Gruppo di attrici in un interno
Chi può dire esattamente quando un'attrice abbia smesso di recitare? Nella vita privata quali dei suoi atteggiamenti sono espressione della sua naturale spontaneità, o frutto di una maschera artificiosa che permane anche oltre i confini del set? Molto spesso le vicende personali delle star, inclusi i loro matrimoni e i divorzi, appaiono più fittizi di quelli dei personaggi da essi incarnati sullo schermo. Questi e altri interrogativi suscita la visione di The Actresses, esperimento meta-cinematografico di Lee Je-yong che si situa in maniera del tutto unica (per il panorama sudcoreano, ma non solo) al confine tra documentario e finzione. Sei note attrici coreane, appartenenti a diverse generazioni, sono convocate su un set fotografico durante la vigilia di Natale per celebrare con un servizio speciale l'anniversario del magazine Vogue. Il film è il semplice resoconto del dietro le quinte di questo evento, ma è al tempo stesso anche un'indagine sul mondo dello spettacolo e dello star system coreano, e una riflessione tutt'altro che banale sull'impossibilità di discernere tra apparenza ed autenticità, nel cinema così come nella vita.
The Actresses si caratterizza per un impianto della messa in scena del tutto ibrido e difficilmente decifrabile. Da una parte il film appare come una fedele cronaca documentaria, dal momento che ciascun personaggio (non solo le attrici, ma anche tutto lo staff al servizio di Vogue) si limita a impersonare se stesso. D'altro canto, si tratta anche di un'opera dalla sceneggiatura rigidamente scritta, che circoscrive uno sviluppo narrativo del tutto fittizio. Come interpretare allora il film? Probabilmente la soluzione migliore è quella di considerare The Actresses come un omaggio alla straordinaria ricchezza e molteplicità di sfumature che possiede l'arte della recitazione, e come un monumento alle diverse forme di fascino e bellezza incarnate dalle sei attrici.

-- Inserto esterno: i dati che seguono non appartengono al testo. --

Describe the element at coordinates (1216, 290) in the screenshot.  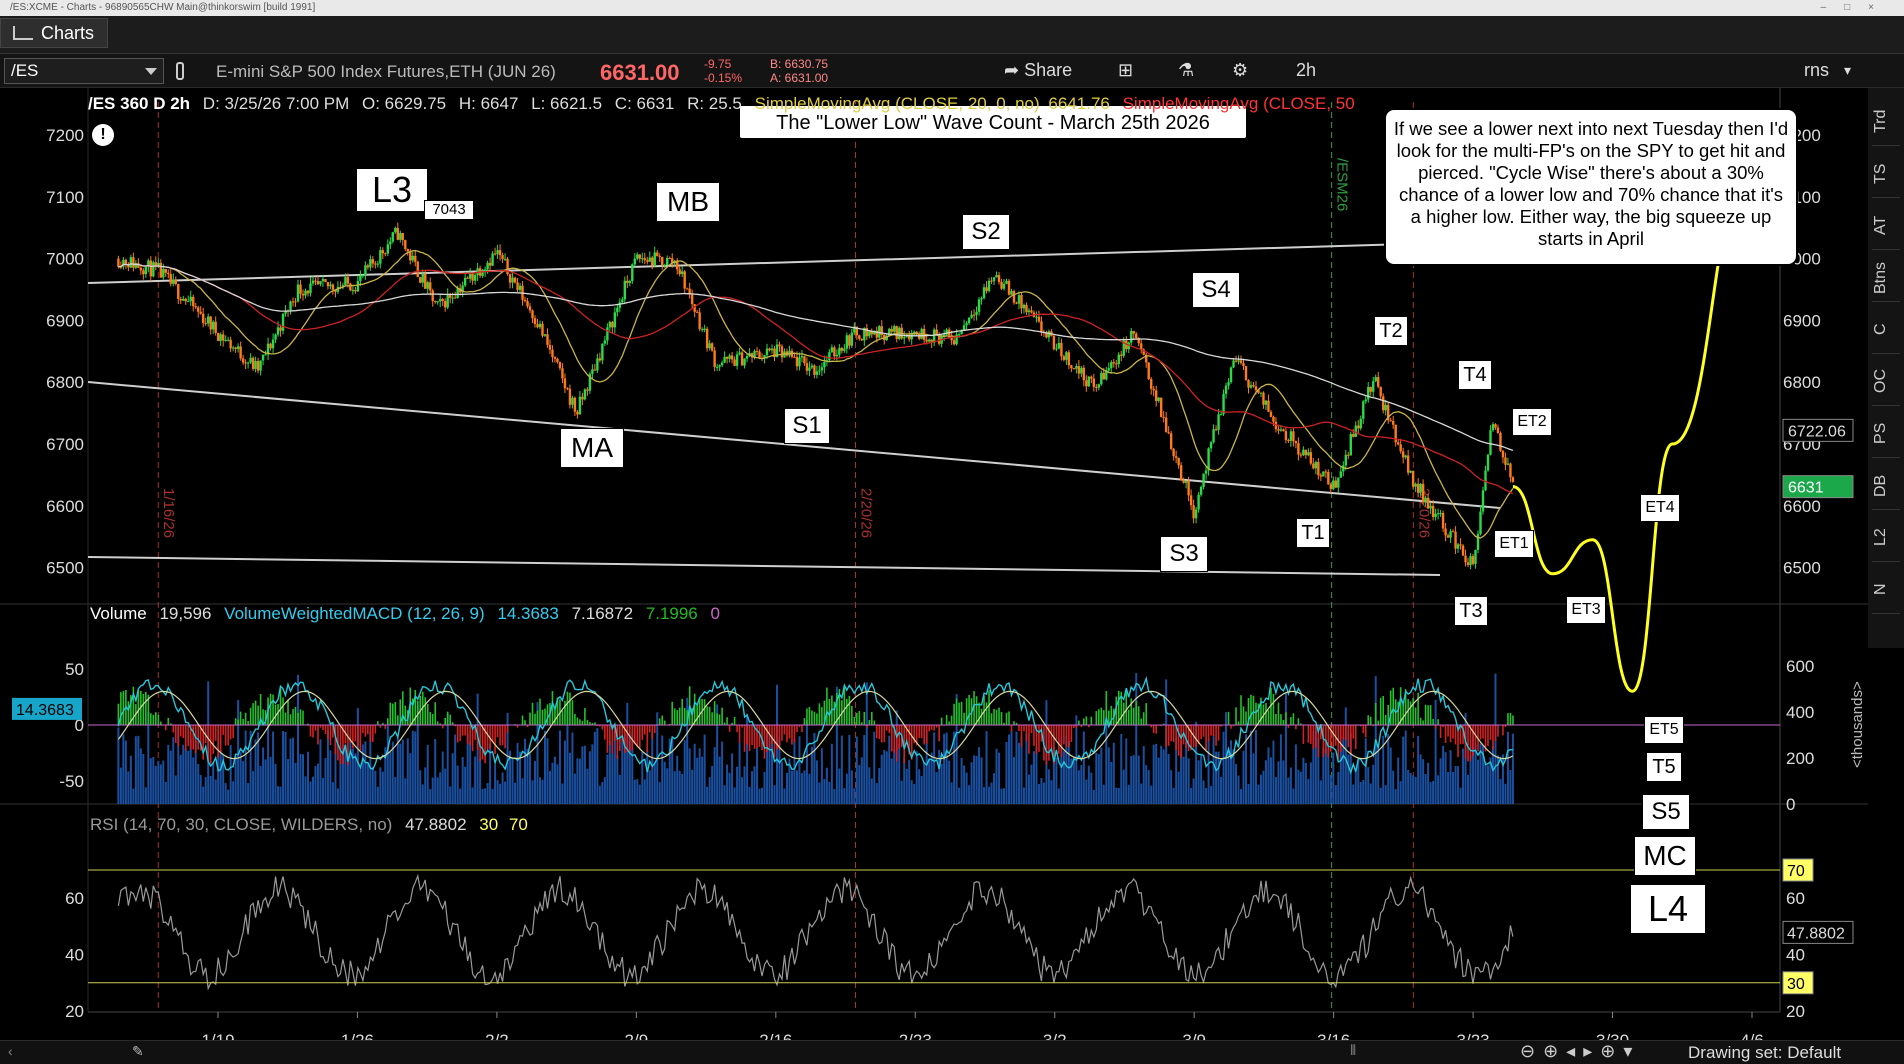
I see `wave-label-s4: S4` at that location.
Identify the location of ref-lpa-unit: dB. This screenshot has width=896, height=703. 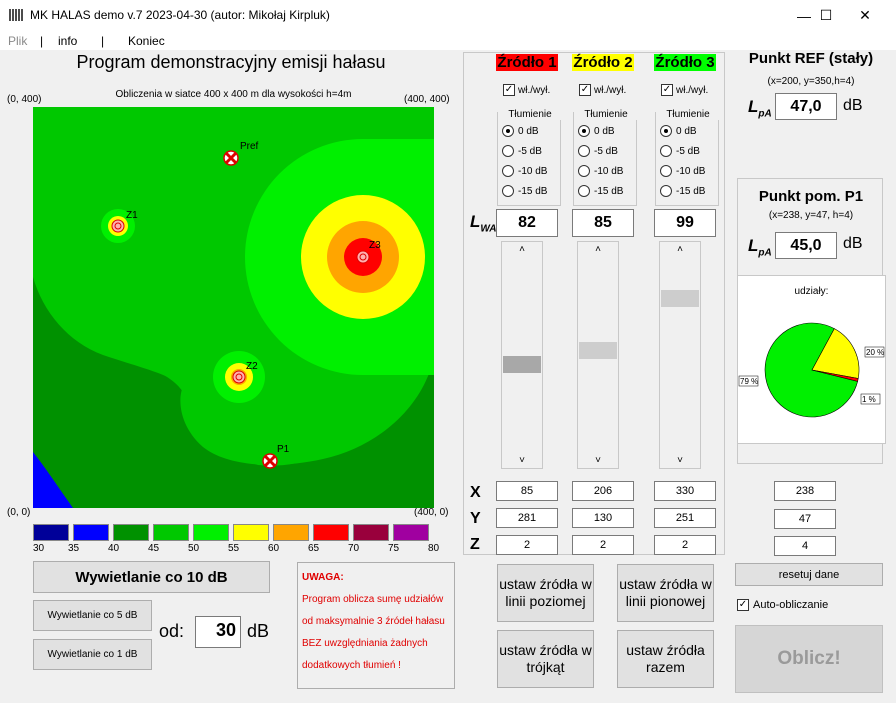
(853, 106).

Ciascuna delle protagoniste possiede una caratterizzazione psicologica che viene dettagliatamente sviluppata nel corso del film. All'inizio ognuna appare un po' distante dalle altre, e occupa una posizione specifica all'interno del gruppo come in una sorta di schema sociale. C'è l'ultima arrivata Kim Ok-vin, fresca del successo di Thirst ma ancora impacciata e inesperta; l'avvenente modella Kim Min-hee che, pur essendo ancora giovane, comincia già a sentirsi minacciata da nuove rivali; la star Choi Ji-woo, che si atteggia a diva internazionale perché ha ottenuto uno straordinario successo in Giappone; l'attrice in crisi Ko Hyun-jung, sovrappeso e ancora vittima del trauma da divorzio; la matura Lee Mi-suk e la matriarca Youn Yuh-jung, raffinata e affascinante nonostante l'età avanzata. All'inizio è come se ciascuna di loro recitasse davvero una parte ben specifica e si comportasse nei confronti della altre come se stesse leggendo le battute da un copione. Ma con il proseguire della giornata di lavoro, le sei attrici finiranno per avvicinarsi vicendevolmente e conoscersi meglio, complice anche una cena improvvisata in studio durante la vigilia di Natale. L'intera seconda parte del film si svolge, infatti, quasi interamente attorno a un tavolo, con le protagoniste che vivono un'esperienza quasi catartica liberandosi delle loro maschere e confessando le loro autentiche emozioni e paure. Pare allora, all'improvviso, svilupparsi per davvero un'autentica solidarietà e un'intimità reciproca. Solo a questo punto lo spettatore pensa che attorno al tavolo non siano sedute delle attrici, ma delle semplici ragazze e donne come tante altre. Ma chi ci dice che anche in questo caso non siamo di fronte a un inganno, a una straordinaria pantomima messa in opera da professioniste della simulazione? Sta proprio qui il fascino ambiguo e sfuggente di un film come The Actresses, capace di farci riflettere sulla bellezza illusoria e ingannevole del cinema (e della vita).